Most readers will respond to the individual characters. Avis begins her narration at the moment her husband is declaring his love for another woman. Meanwhile, her son’s marriage is in trouble, too. Suddenly her world is spinning out of control. Luis’s world already is out of control. A veteran of three tours of duty in Iraq, he regains consciousness in a Washington, D.C. hospital, unable to reconstruct what happened or why he is there. Eight-year-old Bashkim lives with his younger sister and their Albanian refugee parents, a family also damaged by politics and war. Roberta, the fourth narrator and a volunteer case worker, serves as a narrative link, a reader’s aid to the connections that will emerge.
Avis, Bashkim, and Roberta live in Las Vegas, a city bright with contrasts and colors, a valley stretched “out peacefully below a blue sky, when the knife-edged hills that surround are pleated with shadows of a sideways slicing sun,” a place where drivers are “jolted to attention by the careening traffic, the cars pouring onto the freeways, the trucks filled with produce or gasoline or maybe chemical waste.” Roberta’s description of their hometown (where Luis was born, and where he will return, if and when he recovers) replicates the staccato rhythms of these characters’s lives. An array of emotions bounces from serenity to frenetic activity, from love to uncontrollable violence and back to love again.
In one way or another, all of McBride’s characters suffer from post-traumatic stress, although she never uses that phrase to describe their trials. Rather, the reader must piece together how the past has affected the present, and how the future might unfold. War, in one way or another, is a culprit in We Are Called to Rise. How Avis, Bashkim, and Luis lift themselves above the hostilities is at the heart of this remarkable first novel. Reading its pages is excruciating at times, but the reward is stunning. I’ll be thinking about this book for a very long time, and pondering its emotional impact.
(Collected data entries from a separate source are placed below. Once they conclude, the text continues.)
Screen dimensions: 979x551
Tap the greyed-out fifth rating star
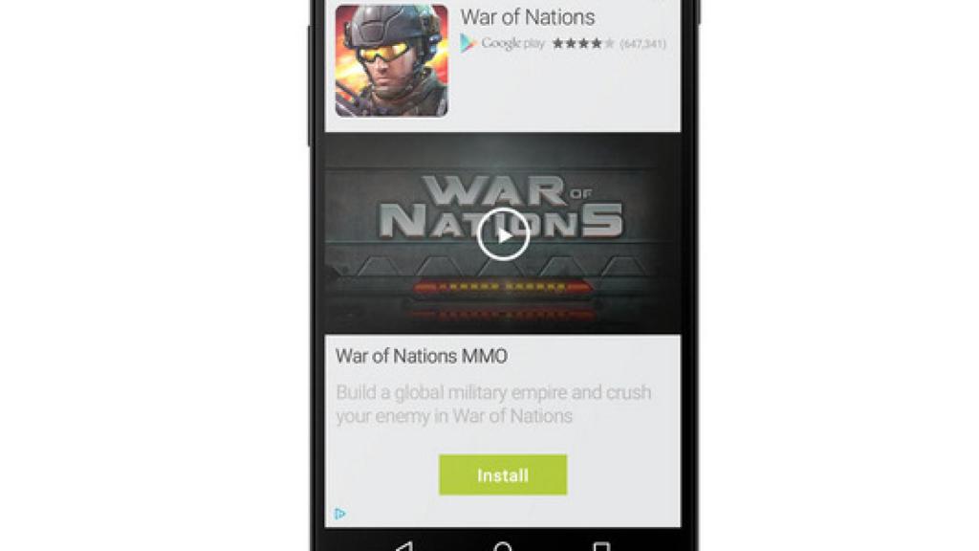tap(609, 43)
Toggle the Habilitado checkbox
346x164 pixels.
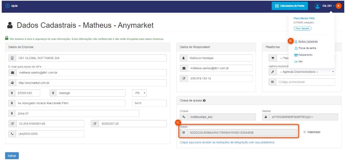pos(304,132)
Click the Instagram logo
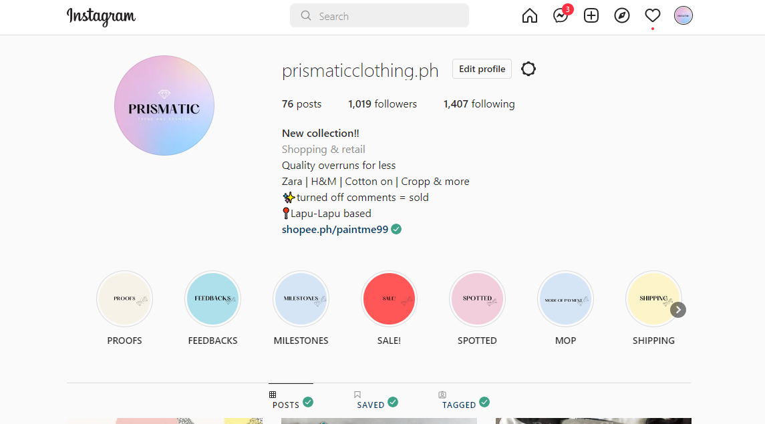This screenshot has height=424, width=765. pyautogui.click(x=101, y=16)
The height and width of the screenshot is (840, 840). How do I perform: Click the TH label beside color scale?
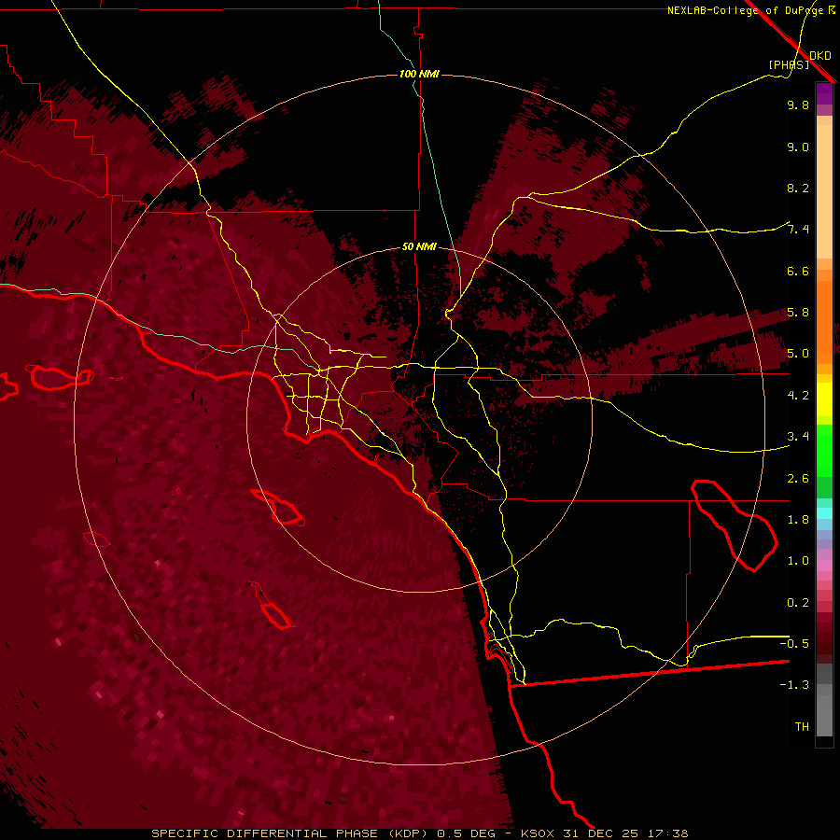click(x=802, y=726)
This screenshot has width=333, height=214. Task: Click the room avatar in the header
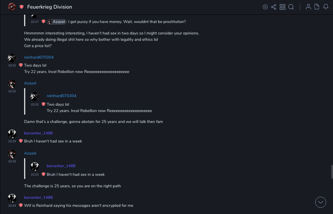point(12,7)
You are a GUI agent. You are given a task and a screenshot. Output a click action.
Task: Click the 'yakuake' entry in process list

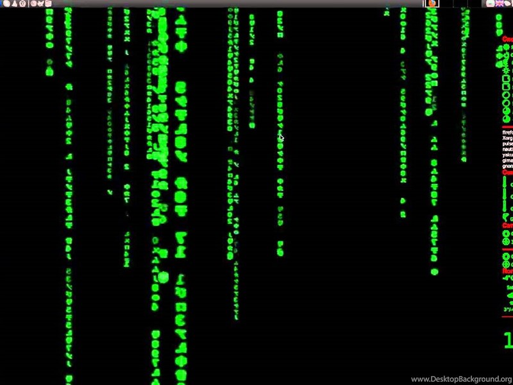coord(507,156)
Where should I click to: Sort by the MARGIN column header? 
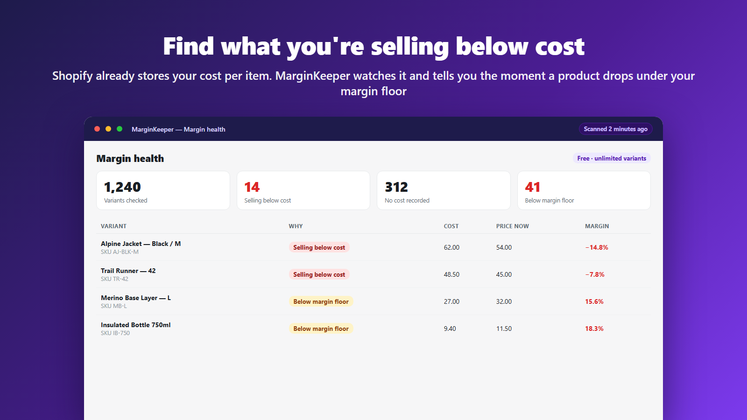pyautogui.click(x=597, y=226)
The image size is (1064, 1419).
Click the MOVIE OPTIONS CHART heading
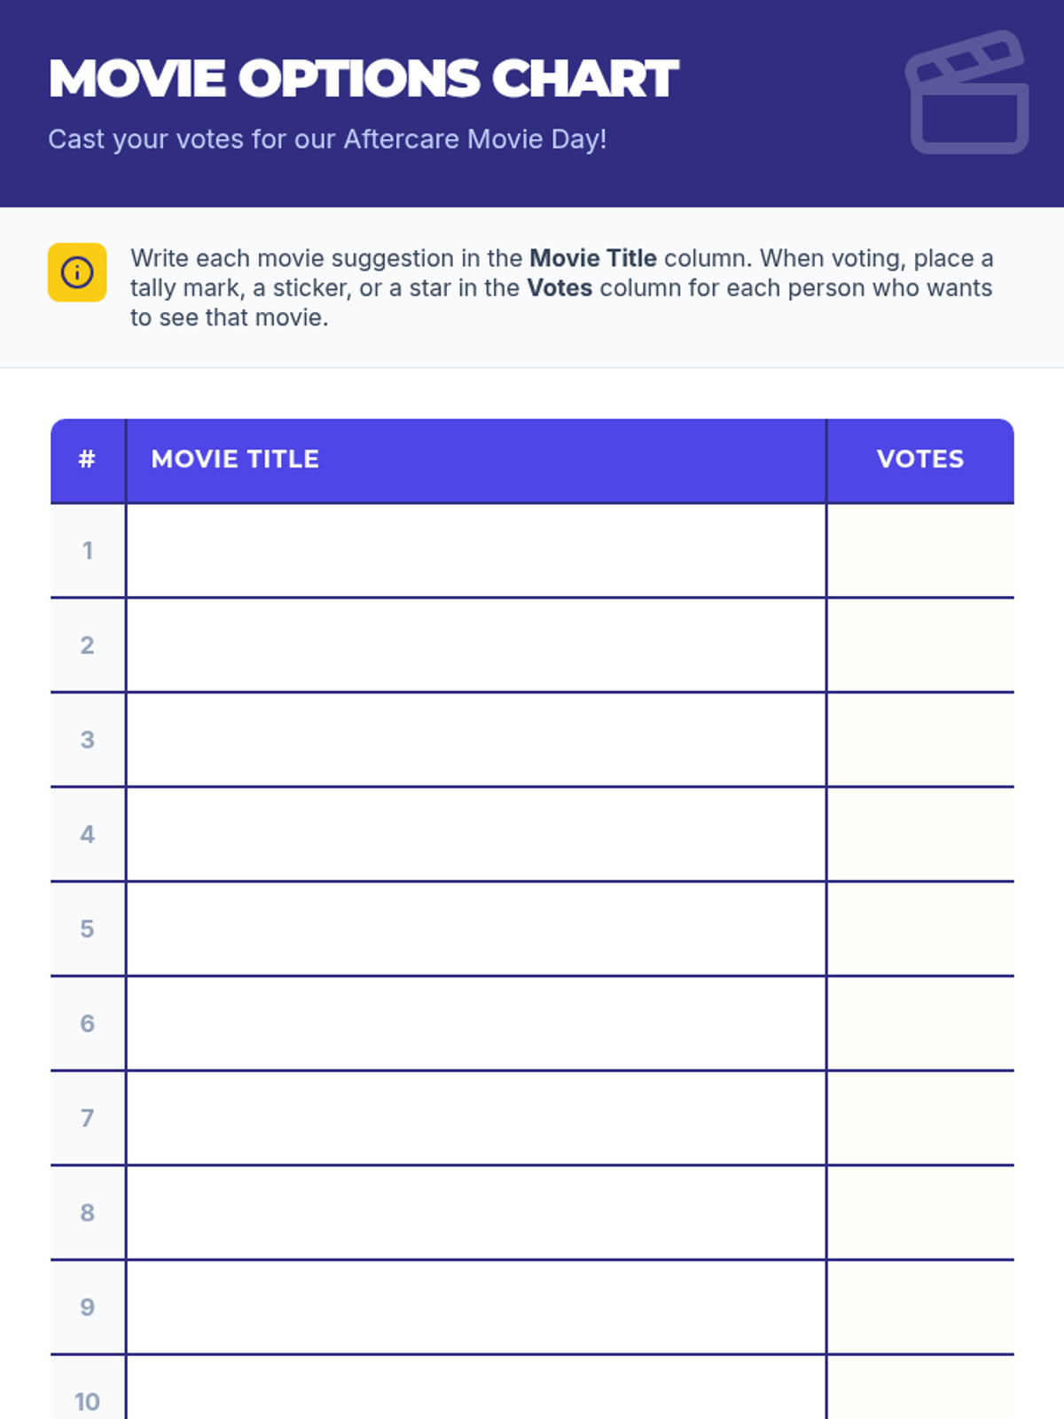tap(364, 79)
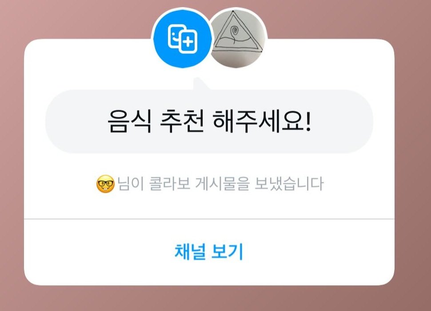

A few days from now, Laura McBride will receive a Silver Pen Award from the Nevada Writers Hall of Fame, recognizing her achievement. I hadn’t planned on attending. Now, I wouldn’t miss the chance to applaud what she has accomplished in writing We Are Called to Rise. It is a spectacularly accomplished first novel, and I look forward to reading many more of her creations. – Ann Ronald
We Are Called to Rise, Laura McBride’s debut novel, was the 2015 Nevada Reads selection.